Stock Analysis

Here's Why Compuage Infocom (NSE:COMPINFO) Has A Meaningful Debt Burden

NSEI:COMPINFO
Source: Shutterstock

Legendary fund manager Li Lu (who Charlie Munger backed) once said, 'The biggest investment risk is not the volatility of prices, but whether you will suffer a permanent loss of capital.' It's only natural to consider a company's balance sheet when you examine how risky it is, since debt is often involved when a business collapses. As with many other companies Compuage Infocom Limited (NSE:COMPINFO) makes use of debt. But should shareholders be worried about its use of debt?

When Is Debt Dangerous?

Debt and other liabilities become risky for a business when it cannot easily fulfill those obligations, either with free cash flow or by raising capital at an attractive price. Part and parcel of capitalism is the process of 'creative destruction' where failed businesses are mercilessly liquidated by their bankers. However, a more common (but still painful) scenario is that it has to raise new equity capital at a low price, thus permanently diluting shareholders. Of course, debt can be an important tool in businesses, particularly capital heavy businesses. The first thing to do when considering how much debt a business uses is to look at its cash and debt together.

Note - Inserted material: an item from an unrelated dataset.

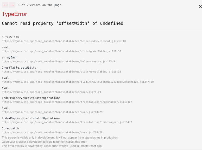
Task: Open arrayEach frame at array.js:132:9
Action: pos(58,62)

View our latest analysis for Compuage Infocom

What Is Compuage Infocom's Debt?

As you can see below, at the end of September 2021, Compuage Infocom had ₹5.14b of debt, up from ₹4.88b a year ago. Click the image for more detail. However, it also had ₹850.5m in cash, and so its net debt is ₹4.29b.

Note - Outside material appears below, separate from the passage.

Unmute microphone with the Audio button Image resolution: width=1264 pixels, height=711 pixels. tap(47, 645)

debt-equity-history-analysis
NSEI:COMPINFO Debt to Equity History November 26th 2021

How Healthy Is Compuage Infocom's Balance Sheet?

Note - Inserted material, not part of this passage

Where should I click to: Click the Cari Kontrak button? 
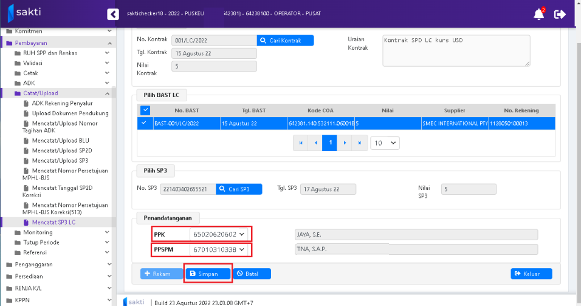pyautogui.click(x=285, y=41)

The latest balance sheet data shows that Compuage Infocom had liabilities of ₹7.82b due within a year, and liabilities of ₹715.0m falling due after that. On the other hand, it had cash of ₹850.5m and ₹5.36b worth of receivables due within a year. So its liabilities outweigh the sum of its cash and (near-term) receivables by ₹2.33b.

Given this deficit is actually higher than the company's market capitalization of ₹1.86b, we think shareholders really should watch Compuage Infocom's debt levels, like a parent watching their child ride a bike for the first time. Hypothetically, extremely heavy dilution would be required if the company were forced to pay down its liabilities by raising capital at the current share price.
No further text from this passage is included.